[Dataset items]
====
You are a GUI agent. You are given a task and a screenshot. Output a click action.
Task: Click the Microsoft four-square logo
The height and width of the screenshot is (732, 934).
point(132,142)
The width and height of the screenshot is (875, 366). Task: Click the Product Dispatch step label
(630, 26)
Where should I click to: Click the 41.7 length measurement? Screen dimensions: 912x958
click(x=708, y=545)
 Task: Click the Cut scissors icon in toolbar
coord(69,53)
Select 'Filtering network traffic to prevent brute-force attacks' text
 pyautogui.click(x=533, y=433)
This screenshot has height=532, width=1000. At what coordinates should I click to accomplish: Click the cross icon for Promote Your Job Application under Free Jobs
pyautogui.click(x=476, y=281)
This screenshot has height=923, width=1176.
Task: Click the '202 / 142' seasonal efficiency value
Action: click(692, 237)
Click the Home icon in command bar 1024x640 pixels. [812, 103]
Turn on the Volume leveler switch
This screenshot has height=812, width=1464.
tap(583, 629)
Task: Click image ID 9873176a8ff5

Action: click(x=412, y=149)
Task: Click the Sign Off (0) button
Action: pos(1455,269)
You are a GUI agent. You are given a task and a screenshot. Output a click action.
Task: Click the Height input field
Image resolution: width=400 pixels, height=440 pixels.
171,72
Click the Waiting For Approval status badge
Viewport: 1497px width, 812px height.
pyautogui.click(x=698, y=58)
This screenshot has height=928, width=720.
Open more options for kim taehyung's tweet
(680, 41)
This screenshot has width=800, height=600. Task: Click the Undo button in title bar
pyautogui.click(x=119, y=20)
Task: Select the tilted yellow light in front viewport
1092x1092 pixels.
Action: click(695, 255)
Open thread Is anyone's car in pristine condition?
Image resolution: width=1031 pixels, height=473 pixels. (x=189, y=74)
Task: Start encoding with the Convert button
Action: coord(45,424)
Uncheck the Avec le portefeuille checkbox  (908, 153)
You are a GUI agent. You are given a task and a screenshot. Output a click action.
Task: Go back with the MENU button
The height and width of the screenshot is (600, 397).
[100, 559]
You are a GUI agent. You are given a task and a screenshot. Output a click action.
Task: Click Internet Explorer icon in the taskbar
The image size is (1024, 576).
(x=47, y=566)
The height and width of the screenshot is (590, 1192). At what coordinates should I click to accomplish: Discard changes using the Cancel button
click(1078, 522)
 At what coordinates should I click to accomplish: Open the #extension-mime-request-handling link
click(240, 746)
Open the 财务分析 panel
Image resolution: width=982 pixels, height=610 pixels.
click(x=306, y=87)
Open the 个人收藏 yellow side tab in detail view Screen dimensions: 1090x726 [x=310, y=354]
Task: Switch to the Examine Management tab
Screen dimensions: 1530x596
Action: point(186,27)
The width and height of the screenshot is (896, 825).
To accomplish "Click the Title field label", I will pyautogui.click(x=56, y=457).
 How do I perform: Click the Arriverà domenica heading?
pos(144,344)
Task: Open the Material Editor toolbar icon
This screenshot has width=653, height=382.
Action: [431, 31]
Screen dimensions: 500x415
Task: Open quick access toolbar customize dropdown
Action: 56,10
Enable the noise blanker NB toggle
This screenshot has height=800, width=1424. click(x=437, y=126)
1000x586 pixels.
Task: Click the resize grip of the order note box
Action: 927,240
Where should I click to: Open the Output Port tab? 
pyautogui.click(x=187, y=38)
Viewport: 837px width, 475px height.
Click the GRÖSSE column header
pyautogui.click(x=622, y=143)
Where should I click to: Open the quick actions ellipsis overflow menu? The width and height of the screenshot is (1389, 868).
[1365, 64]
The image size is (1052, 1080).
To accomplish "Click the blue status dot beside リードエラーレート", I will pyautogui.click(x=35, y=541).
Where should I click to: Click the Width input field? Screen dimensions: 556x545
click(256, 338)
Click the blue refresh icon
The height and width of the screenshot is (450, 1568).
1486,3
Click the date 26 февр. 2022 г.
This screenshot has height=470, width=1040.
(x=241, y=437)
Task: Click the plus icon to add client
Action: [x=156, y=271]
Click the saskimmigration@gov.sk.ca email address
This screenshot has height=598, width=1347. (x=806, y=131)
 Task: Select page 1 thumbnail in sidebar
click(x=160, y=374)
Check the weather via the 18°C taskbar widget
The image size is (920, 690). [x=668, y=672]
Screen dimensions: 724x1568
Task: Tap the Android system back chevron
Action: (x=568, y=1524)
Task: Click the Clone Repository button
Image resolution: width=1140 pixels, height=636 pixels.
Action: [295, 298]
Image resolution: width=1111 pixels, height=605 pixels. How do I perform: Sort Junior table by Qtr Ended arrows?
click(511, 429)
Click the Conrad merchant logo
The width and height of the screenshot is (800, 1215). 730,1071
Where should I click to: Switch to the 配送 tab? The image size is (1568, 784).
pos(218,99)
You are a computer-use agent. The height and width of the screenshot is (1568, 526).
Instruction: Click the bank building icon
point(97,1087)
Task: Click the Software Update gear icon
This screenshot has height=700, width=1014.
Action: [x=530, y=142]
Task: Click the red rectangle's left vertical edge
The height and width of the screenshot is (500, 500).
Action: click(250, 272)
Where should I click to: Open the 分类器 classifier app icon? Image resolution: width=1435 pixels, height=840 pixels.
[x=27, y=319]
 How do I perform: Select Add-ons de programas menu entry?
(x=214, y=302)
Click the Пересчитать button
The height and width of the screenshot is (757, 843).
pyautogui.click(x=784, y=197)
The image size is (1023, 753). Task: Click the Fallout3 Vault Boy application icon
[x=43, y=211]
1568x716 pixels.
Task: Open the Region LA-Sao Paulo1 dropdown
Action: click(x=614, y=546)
====
Retype, exactly and in full, the lines above from the one containing "Task: Switch to the Examine Management tab" through the one containing "Task: Open the Material Editor toolbar icon".

Task: Switch to the Examine Management tab
Screen dimensions: 1530x596
Action: point(186,27)
The width and height of the screenshot is (896, 825).
To accomplish "Click the Title field label", I will pyautogui.click(x=56, y=457).
 How do I perform: Click the Arriverà domenica heading?
pos(144,344)
Task: Open the Material Editor toolbar icon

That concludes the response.